The Weinstein Co. sale process is heating up with the first round of bids due on Wednesday, according to industry sources. Last month, the studio revived its attempts to sell itself or the bulk of its film and television assets rather than file for bankruptcy protection.
Killer Content, the parent company of the long-established indie Killer Films, and its social outreach wing, Killer Impact, are believed to be among the bidders. Killer Content has pulled together a group of investors, including Abigail Disney and the New York Women’s Foundation, in an effort to salvage the company’s assets by steering the profits from Weinstein Co. titles to non-profit orgs that help women grappling with sexual harassment and other concerns.
Maria Contreras-Sweet, former head of the Small Business Administration during the Obama years, is assembling a similar offer, according to individuals with knowledge of the talks. Lionsgate and Viacom, two companies that have been mentioned as potential acquirers, are not believed to have submitted bids. One executive whose company had kicked the tires on the Weinstein Company doubted that many companies would be interested in buying equity in the beleaguered studios. The executive thought that the only interest would be around peeling off some of its assets.
The Weinstein Co. has been in dire straits since early October, when the New York Times and New Yorker published exposes revealing sexual assault allegations against former co-chairman Harvey Weinstein dating back decades. TWC has been in free fall ever since as business and creative partners have quickly distanced themselves from the company amid the mushrooming scandal. Weinstein, who was fired by his own company shortly after the stories broke, is facing criminal investigations in New York, Beverly Hills, and London.

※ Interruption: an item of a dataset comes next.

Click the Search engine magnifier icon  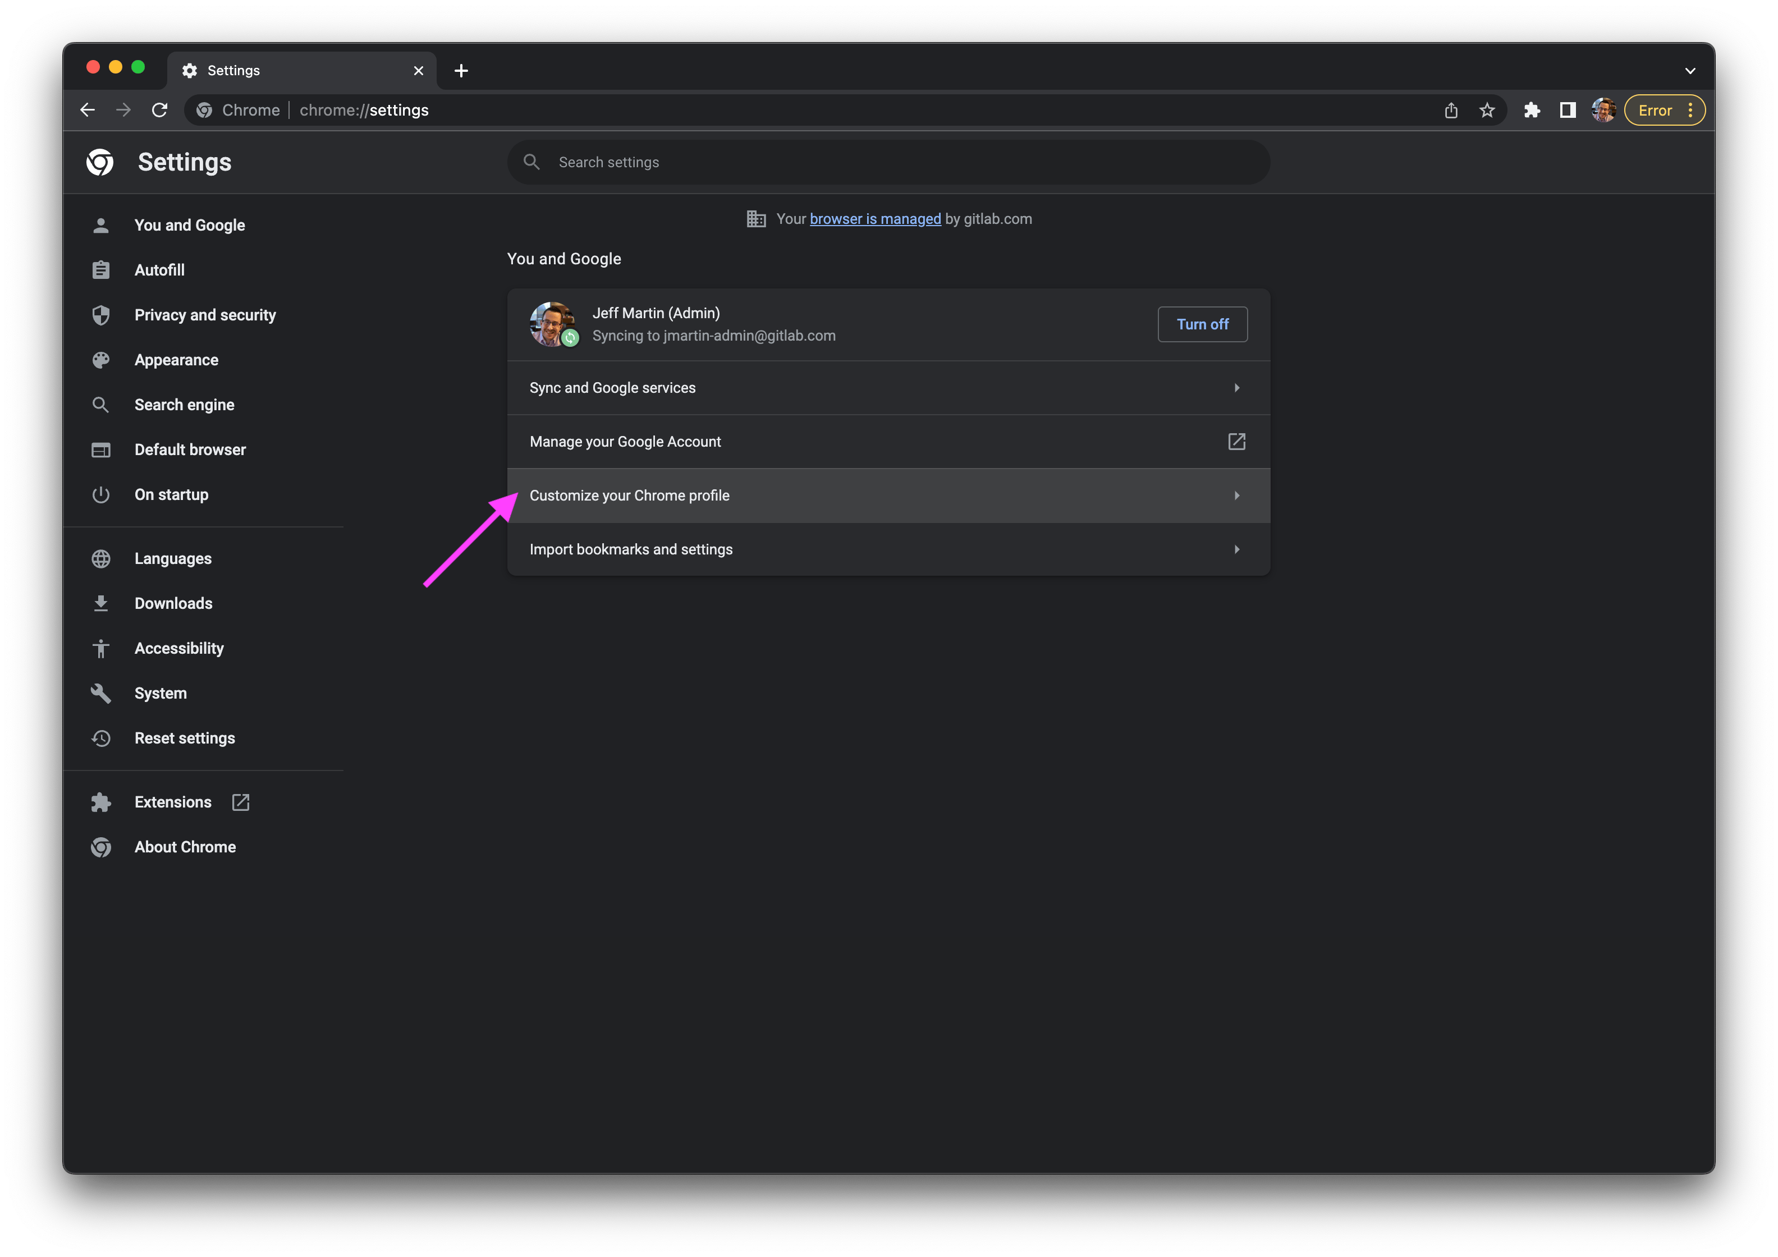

The Weinstein Co. was on the verge of bankruptcy in November, but after selling domestic distribution rights to “Paddington 2” in a $28 million deal with Warner Bros., it bought some time.
Moelis & Company is handling the sale process for the studio.

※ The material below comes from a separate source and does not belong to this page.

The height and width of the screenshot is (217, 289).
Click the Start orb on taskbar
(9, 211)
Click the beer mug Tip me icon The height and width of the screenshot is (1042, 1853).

Weinstein Co. board members Lance Maerov and Tarak Ben Ammar have been handling the negotiations with banks and lenders, as the company assesses whether or not to dissolve, reorganize, or try to sell itself in pieces. Even though the “Paddington 2” sale may have alleviated some liquidity issues, there’s legal pressure accelerating the process. On Nov. 10, AI International Holdings, part of investor Len Blavatnik’s empire, filed a lawsuit in New York Supreme Court, claiming that the Weinstein Co. had defaulted on a $45 million loan. It is demanding that the studio repay the loan immediately.

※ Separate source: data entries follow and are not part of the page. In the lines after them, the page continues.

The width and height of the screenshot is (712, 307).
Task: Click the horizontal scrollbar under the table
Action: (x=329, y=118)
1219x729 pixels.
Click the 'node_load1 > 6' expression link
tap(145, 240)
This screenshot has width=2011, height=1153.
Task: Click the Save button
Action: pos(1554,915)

Although saddled with debt, the Weinstein Co. does have a catalog of award-winning films and long-running television shows. It produced such Oscar winners as “Django Unchained,” “The King’s Speech,” and “The Artist,” and launched the “Project Runway” franchise.
A spokesperson for Moelis declined to comment. A spokesperson for the Weinstein Co. did not immediately respond to a request for comment.